In the reading-room he was greatly disgusted to find how little interest was taken in the matter that absorbed his whole attention. He met, however, one kind old gentleman in the British Museum who thoroughly sympathized with him, and took him home with him several times. On one occasion he invited a number of people to meet him at dinner. The house had signs of wealth such as he had never before seen or dreamt of. Everybody was kind to him. After dinner he was called on for a speech, and when he sat down they cheered him and drank his health.

They all examined his shillelagh, and, before parting, promised to do their best to aid him in discovering the reviewer; but his friend afterwards told him, at the Museum, that all had failed, and considered Hugh’s undertaking hopeless.

He tried other plans of getting on the reviewer’s track. He would step into a book-shop, and buy a sheet of paper on which to write home, or some other trifling object. While paying for his small purchase he would lift “The Quarterly Review,” and casually ask the book-seller who wrote the attack on “Jane Eyre.”

He always found the book-sellers communicative, if not well informed. Many told him that “Jane Eyre” was a well-known mistress of Thackeray’s. None of them seemed able to bear the thought of appearing ignorant of anything. It was quite well known, others assured him, that Thackeray had written the review—“in fact, he admitted that he was the author of the review.” Some declared that Mr. George Henry Lewes was the author, others said it was Harriet Martineau, and some ventured to say that Bulwer Lytton or Dickens was the critic. These names were given with confidence, and with details of circumstances which seemed to create a probability; but his friend, whom he met daily at the Museum, assured him that they were only wild and absurd guesses. Thus ended one of the strangest adventures within the whole range of literary adventure.

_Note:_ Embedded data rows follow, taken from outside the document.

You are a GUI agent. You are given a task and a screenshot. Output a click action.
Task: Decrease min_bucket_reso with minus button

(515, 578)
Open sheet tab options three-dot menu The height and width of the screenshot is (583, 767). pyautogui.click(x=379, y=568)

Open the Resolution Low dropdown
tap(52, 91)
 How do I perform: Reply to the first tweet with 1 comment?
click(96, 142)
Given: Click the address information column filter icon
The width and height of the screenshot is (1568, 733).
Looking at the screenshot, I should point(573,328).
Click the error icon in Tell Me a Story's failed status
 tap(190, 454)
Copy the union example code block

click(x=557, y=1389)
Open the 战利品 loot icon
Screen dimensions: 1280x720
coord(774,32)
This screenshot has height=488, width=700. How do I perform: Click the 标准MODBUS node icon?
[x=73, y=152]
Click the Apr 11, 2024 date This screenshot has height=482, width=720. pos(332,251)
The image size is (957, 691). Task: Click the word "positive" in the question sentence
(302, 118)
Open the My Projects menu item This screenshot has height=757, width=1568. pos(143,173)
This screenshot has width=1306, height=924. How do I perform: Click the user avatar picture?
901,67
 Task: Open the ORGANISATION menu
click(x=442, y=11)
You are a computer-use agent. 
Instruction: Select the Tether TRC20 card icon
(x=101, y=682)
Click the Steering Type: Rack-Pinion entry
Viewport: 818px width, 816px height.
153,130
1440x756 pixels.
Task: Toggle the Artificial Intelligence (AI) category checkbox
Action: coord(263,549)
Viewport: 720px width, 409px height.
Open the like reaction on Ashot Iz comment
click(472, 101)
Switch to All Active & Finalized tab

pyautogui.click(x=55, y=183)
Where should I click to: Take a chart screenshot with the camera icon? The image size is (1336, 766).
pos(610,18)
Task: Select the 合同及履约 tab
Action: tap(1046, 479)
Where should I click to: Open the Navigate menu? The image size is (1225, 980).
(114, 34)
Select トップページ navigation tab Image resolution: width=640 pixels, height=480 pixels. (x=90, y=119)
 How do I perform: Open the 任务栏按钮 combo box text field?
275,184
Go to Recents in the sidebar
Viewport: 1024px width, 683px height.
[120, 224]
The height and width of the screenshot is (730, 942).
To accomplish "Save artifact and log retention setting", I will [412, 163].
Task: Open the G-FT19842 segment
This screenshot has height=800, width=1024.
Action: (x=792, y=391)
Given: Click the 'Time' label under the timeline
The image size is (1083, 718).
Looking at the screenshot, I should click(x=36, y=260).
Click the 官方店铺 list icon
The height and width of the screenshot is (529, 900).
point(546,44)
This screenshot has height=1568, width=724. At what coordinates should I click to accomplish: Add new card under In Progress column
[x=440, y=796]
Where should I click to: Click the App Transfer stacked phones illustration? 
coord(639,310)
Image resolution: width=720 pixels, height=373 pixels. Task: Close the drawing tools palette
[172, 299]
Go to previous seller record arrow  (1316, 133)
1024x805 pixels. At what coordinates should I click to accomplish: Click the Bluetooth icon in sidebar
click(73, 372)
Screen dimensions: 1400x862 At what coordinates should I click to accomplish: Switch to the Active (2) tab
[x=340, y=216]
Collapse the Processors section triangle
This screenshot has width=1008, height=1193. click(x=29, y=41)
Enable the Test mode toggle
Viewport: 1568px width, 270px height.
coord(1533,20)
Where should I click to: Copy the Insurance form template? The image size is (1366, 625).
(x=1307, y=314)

Hugh Brontë failed to find the reviewer of his niece’s novel, but explored London thoroughly. He saw the queen, but was better pleased to see her horses and talk with her grooms.

He saw reviews of troops, and public demonstrations, and cattle shows, and the Houses of Parliament, and ships of many nations that lay near his lodging; and he visited the Crystal Palace and the Tower, and other objects of interest; and when his patience 180 was exhausted and his money spent, he returned to Haworth on his homeward journey.

CHARLOTTE BRONTË.

His stay at the vicarage was brief. During his absence, consumption had been rapidly sapping the life of the youngest girl, yet the gentle Anne received him with the warmest welcome, and talked of accompanying him to Ireland, which she spoke of as “home.” At parting she threw her long, slender arms round his neck, and called him her noble uncle. Charlotte took him for a walk on the moor, asked a thousand questions, told him about Emily and Branwell, and, slipping a few sovereigns into his hand, advised him to hasten home. On the following day he parted forever from the family that he would have given his life to befriend.